The problem — Nothing but the lines from the one with "Where should I click to: Expand" through the end of the listing below should appear in your reply, each copied exactly.

□ □ □

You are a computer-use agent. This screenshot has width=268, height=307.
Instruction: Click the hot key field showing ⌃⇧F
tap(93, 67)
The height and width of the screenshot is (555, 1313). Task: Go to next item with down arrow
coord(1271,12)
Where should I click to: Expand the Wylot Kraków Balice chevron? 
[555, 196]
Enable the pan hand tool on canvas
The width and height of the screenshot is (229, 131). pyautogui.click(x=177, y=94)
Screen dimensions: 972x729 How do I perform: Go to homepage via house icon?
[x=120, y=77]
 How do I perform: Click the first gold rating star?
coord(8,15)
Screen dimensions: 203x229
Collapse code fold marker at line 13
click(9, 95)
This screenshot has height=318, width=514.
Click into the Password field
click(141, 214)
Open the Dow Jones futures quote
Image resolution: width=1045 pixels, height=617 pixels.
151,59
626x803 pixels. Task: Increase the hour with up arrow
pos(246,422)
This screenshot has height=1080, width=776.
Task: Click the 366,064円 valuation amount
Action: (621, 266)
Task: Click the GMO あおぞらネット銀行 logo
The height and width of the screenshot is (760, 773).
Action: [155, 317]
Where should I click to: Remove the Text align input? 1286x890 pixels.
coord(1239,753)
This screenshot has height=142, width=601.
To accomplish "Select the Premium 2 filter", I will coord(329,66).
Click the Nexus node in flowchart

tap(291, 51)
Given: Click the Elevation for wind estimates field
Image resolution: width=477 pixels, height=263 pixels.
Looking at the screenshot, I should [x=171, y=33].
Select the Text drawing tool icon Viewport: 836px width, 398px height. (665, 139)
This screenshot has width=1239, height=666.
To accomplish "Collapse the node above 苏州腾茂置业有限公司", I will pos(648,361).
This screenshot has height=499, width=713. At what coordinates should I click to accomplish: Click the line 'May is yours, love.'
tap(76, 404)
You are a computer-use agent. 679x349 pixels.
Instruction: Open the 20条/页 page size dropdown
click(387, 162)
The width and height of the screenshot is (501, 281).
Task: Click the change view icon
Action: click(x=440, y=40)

□ □ □

Task solution —
Where should I click to: Expand the Wylot Kraków Balice chevron? 
[555, 196]
Enable the pan hand tool on canvas
The width and height of the screenshot is (229, 131). pyautogui.click(x=177, y=94)
Screen dimensions: 972x729 How do I perform: Go to homepage via house icon?
[x=120, y=77]
 How do I perform: Click the first gold rating star?
coord(8,15)
Screen dimensions: 203x229
Collapse code fold marker at line 13
click(9, 95)
This screenshot has height=318, width=514.
Click into the Password field
click(141, 214)
Open the Dow Jones futures quote
Image resolution: width=1045 pixels, height=617 pixels.
151,59
626x803 pixels. Task: Increase the hour with up arrow
pos(246,422)
This screenshot has height=1080, width=776.
Task: Click the 366,064円 valuation amount
Action: (621, 266)
Task: Click the GMO あおぞらネット銀行 logo
The height and width of the screenshot is (760, 773).
Action: [155, 317]
Where should I click to: Remove the Text align input? 1286x890 pixels.
coord(1239,753)
This screenshot has height=142, width=601.
To accomplish "Select the Premium 2 filter", I will coord(329,66).
Click the Nexus node in flowchart

tap(291, 51)
Given: Click the Elevation for wind estimates field
Image resolution: width=477 pixels, height=263 pixels.
Looking at the screenshot, I should [x=171, y=33].
Select the Text drawing tool icon Viewport: 836px width, 398px height. (665, 139)
This screenshot has width=1239, height=666.
To accomplish "Collapse the node above 苏州腾茂置业有限公司", I will pos(648,361).
This screenshot has height=499, width=713. At what coordinates should I click to accomplish: Click the line 'May is yours, love.'
tap(76, 404)
You are a computer-use agent. 679x349 pixels.
Instruction: Open the 20条/页 page size dropdown
click(387, 162)
The width and height of the screenshot is (501, 281).
Task: Click the change view icon
Action: click(x=440, y=40)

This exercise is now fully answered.